Requirement → Below are entries. Reproduce exactly the lines between the line holding "Click the 2.88%" and the line holding "Task: Open the Kind filter dropdown", inclusive, and only those.
- Opening Delimiter -
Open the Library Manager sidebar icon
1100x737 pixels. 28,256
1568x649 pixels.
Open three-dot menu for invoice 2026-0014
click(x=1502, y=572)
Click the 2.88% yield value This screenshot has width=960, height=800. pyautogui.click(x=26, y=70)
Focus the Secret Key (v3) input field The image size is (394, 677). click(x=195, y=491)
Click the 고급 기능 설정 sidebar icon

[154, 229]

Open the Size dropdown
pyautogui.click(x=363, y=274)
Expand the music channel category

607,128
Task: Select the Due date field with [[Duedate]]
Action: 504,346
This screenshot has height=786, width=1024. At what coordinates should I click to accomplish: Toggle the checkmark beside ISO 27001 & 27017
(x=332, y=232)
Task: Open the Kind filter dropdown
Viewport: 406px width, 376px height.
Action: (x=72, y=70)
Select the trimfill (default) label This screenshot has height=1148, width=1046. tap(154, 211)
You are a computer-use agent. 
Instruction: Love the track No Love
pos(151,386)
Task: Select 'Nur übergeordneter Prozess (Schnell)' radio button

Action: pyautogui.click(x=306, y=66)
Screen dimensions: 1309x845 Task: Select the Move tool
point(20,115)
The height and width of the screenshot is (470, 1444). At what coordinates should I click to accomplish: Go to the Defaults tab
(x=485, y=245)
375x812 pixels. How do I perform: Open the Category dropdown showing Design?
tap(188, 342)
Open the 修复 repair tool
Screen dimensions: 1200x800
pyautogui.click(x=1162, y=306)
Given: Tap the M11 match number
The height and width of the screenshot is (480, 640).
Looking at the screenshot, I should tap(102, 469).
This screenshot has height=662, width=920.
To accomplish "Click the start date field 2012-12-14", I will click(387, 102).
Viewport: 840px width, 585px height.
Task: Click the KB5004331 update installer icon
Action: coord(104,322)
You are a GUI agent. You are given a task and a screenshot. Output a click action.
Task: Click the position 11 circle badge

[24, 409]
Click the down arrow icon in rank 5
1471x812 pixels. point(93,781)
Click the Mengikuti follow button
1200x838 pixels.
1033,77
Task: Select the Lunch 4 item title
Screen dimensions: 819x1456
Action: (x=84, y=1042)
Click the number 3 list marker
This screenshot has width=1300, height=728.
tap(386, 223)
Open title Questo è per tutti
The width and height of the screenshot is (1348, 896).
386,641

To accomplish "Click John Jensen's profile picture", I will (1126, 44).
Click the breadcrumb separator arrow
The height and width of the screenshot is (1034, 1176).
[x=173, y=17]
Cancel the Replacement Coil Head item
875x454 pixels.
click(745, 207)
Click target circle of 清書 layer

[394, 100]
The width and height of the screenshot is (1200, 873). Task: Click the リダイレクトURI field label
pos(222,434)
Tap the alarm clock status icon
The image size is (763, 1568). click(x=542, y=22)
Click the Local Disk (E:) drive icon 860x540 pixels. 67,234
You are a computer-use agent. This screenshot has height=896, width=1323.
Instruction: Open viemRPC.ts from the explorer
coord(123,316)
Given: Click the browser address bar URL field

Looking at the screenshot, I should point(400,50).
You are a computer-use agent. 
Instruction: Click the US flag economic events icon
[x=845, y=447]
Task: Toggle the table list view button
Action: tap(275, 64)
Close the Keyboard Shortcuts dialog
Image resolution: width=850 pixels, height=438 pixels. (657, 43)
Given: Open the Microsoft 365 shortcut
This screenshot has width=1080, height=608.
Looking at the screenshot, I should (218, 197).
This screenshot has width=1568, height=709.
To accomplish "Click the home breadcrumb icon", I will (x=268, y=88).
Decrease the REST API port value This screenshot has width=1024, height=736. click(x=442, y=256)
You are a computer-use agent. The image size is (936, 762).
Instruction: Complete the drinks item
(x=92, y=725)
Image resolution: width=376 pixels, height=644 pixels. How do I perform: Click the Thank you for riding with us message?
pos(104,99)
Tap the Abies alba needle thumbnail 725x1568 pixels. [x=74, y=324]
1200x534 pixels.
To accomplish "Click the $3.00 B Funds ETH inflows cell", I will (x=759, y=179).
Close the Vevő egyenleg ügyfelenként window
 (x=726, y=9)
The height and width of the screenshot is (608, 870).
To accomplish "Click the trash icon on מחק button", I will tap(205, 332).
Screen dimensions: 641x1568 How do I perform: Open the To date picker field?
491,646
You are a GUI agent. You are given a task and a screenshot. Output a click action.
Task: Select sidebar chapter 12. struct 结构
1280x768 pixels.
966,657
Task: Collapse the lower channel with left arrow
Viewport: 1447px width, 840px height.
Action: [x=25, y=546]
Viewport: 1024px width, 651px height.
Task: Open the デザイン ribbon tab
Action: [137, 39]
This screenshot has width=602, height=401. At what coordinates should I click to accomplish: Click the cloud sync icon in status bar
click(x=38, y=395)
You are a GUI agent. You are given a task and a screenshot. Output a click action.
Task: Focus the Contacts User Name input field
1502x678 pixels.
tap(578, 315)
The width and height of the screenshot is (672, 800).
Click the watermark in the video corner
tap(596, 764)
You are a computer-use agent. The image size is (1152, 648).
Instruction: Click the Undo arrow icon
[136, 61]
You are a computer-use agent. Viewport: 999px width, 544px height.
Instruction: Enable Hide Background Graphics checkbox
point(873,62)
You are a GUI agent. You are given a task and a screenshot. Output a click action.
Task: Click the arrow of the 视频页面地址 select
- Closing Delimiter -
Finished exercise →
Click the 2.88% yield value This screenshot has width=960, height=800. pyautogui.click(x=26, y=70)
Focus the Secret Key (v3) input field The image size is (394, 677). click(x=195, y=491)
Click the 고급 기능 설정 sidebar icon

[154, 229]

Open the Size dropdown
pyautogui.click(x=363, y=274)
Expand the music channel category

607,128
Task: Select the Due date field with [[Duedate]]
Action: 504,346
This screenshot has height=786, width=1024. At what coordinates should I click to accomplish: Toggle the checkmark beside ISO 27001 & 27017
(x=332, y=232)
Task: Open the Kind filter dropdown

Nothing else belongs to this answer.